EVs will change the present gasoline fuel vehicle production and maintenance chain. Half to two thirds of a barrel of crude oil is processed into engine fuel and the fuel distribution network is extensive in terms of infrastructure and employment. Gas engine mechanics may become obsolete. Battery technology is subject to intensive research and it is a working assumption of this post that the battery support system in the next decade will be very different than currently envisaged. And the innovations associated with self-driving vehicles hve not been mentioned in this post!

Even gasoline service station sites will re-envisioned and re-purposed. Block Buster provides as analogy. As of this post only one Block Buster site survives, in Bend Oregon and it is a tourist site. At its peak there were thousands of Block Buster locations.

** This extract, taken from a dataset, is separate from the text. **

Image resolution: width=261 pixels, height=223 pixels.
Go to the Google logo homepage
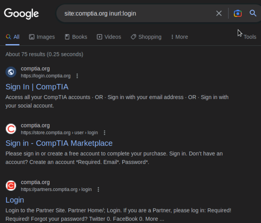[21, 13]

After bankruptcy the physical locations were repurposed and some continue to provide economic services but not retail video rentals.

Registration of EVs in Canada is reported by Statistics Canada. EVs remain a tiny share of total vehicle registrations as of this writing. The national and provincial governments have policies to promote EVs including producer and consumer subsidies and ambitious carbon emission targets by the mid-2030s.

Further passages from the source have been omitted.